» **Exercise**: Copy the records. Keep every line exactly as it is.

=== Source data ===

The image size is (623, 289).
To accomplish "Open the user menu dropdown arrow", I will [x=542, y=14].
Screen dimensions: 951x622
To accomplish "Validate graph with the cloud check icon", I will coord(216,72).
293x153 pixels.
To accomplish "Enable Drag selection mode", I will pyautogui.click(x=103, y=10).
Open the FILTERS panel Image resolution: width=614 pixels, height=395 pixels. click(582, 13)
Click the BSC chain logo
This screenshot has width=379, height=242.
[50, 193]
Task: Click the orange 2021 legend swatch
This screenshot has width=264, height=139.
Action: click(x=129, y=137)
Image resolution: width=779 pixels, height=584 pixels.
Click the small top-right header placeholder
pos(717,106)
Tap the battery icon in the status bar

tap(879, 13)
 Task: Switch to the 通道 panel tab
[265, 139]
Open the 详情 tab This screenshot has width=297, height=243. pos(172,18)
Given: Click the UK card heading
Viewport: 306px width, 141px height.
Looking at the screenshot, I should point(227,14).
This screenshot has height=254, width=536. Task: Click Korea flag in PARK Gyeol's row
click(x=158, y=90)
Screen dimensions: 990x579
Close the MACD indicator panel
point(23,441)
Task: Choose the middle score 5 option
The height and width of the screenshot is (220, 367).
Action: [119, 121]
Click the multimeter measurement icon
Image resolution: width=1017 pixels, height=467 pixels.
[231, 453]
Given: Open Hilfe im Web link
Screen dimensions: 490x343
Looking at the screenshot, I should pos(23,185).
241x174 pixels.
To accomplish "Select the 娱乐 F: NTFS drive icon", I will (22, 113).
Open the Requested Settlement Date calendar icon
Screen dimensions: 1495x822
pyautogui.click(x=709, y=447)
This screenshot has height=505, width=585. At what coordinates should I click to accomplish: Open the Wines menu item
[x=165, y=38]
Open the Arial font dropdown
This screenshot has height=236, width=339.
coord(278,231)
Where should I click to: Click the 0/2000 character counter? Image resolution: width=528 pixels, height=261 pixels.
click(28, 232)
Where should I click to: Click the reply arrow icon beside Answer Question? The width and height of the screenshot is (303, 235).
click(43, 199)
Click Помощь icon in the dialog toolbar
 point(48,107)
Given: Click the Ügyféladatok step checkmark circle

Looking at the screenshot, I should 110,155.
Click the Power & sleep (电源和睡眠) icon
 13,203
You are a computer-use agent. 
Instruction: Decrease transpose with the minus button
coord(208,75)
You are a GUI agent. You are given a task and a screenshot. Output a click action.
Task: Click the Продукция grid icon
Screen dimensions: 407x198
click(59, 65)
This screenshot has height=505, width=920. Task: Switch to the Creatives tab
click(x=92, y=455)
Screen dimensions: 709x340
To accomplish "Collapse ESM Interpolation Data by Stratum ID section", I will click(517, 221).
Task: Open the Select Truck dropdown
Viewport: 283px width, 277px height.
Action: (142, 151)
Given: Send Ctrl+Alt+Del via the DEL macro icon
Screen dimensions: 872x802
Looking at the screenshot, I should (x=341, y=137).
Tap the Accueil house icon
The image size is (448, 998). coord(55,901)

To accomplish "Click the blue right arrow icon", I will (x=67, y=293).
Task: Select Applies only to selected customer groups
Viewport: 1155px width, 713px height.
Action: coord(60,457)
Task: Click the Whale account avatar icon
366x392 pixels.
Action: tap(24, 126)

===

» **Result of the exercise**:
The image size is (623, 289).
To accomplish "Open the user menu dropdown arrow", I will [x=542, y=14].
Screen dimensions: 951x622
To accomplish "Validate graph with the cloud check icon", I will coord(216,72).
293x153 pixels.
To accomplish "Enable Drag selection mode", I will pyautogui.click(x=103, y=10).
Open the FILTERS panel Image resolution: width=614 pixels, height=395 pixels. click(582, 13)
Click the BSC chain logo
This screenshot has width=379, height=242.
[50, 193]
Task: Click the orange 2021 legend swatch
This screenshot has width=264, height=139.
Action: click(x=129, y=137)
Image resolution: width=779 pixels, height=584 pixels.
Click the small top-right header placeholder
pos(717,106)
Tap the battery icon in the status bar

tap(879, 13)
 Task: Switch to the 通道 panel tab
[265, 139]
Open the 详情 tab This screenshot has width=297, height=243. pos(172,18)
Given: Click the UK card heading
Viewport: 306px width, 141px height.
Looking at the screenshot, I should point(227,14).
This screenshot has height=254, width=536. Task: Click Korea flag in PARK Gyeol's row
click(x=158, y=90)
Screen dimensions: 990x579
Close the MACD indicator panel
point(23,441)
Task: Choose the middle score 5 option
The height and width of the screenshot is (220, 367).
Action: [119, 121]
Click the multimeter measurement icon
Image resolution: width=1017 pixels, height=467 pixels.
[231, 453]
Given: Open Hilfe im Web link
Screen dimensions: 490x343
Looking at the screenshot, I should pos(23,185).
241x174 pixels.
To accomplish "Select the 娱乐 F: NTFS drive icon", I will (22, 113).
Open the Requested Settlement Date calendar icon
Screen dimensions: 1495x822
pyautogui.click(x=709, y=447)
This screenshot has height=505, width=585. At what coordinates should I click to accomplish: Open the Wines menu item
[x=165, y=38]
Open the Arial font dropdown
This screenshot has height=236, width=339.
coord(278,231)
Where should I click to: Click the 0/2000 character counter? Image resolution: width=528 pixels, height=261 pixels.
click(28, 232)
Where should I click to: Click the reply arrow icon beside Answer Question? The width and height of the screenshot is (303, 235).
click(43, 199)
Click Помощь icon in the dialog toolbar
 point(48,107)
Given: Click the Ügyféladatok step checkmark circle

Looking at the screenshot, I should 110,155.
Click the Power & sleep (电源和睡眠) icon
 13,203
You are a computer-use agent. 
Instruction: Decrease transpose with the minus button
coord(208,75)
You are a GUI agent. You are given a task and a screenshot. Output a click action.
Task: Click the Продукция grid icon
Screen dimensions: 407x198
click(59, 65)
This screenshot has height=505, width=920. Task: Switch to the Creatives tab
click(x=92, y=455)
Screen dimensions: 709x340
To accomplish "Collapse ESM Interpolation Data by Stratum ID section", I will click(517, 221).
Task: Open the Select Truck dropdown
Viewport: 283px width, 277px height.
Action: (142, 151)
Given: Send Ctrl+Alt+Del via the DEL macro icon
Screen dimensions: 872x802
Looking at the screenshot, I should (x=341, y=137).
Tap the Accueil house icon
The image size is (448, 998). coord(55,901)

To accomplish "Click the blue right arrow icon", I will (x=67, y=293).
Task: Select Applies only to selected customer groups
Viewport: 1155px width, 713px height.
Action: coord(60,457)
Task: Click the Whale account avatar icon
366x392 pixels.
Action: tap(24, 126)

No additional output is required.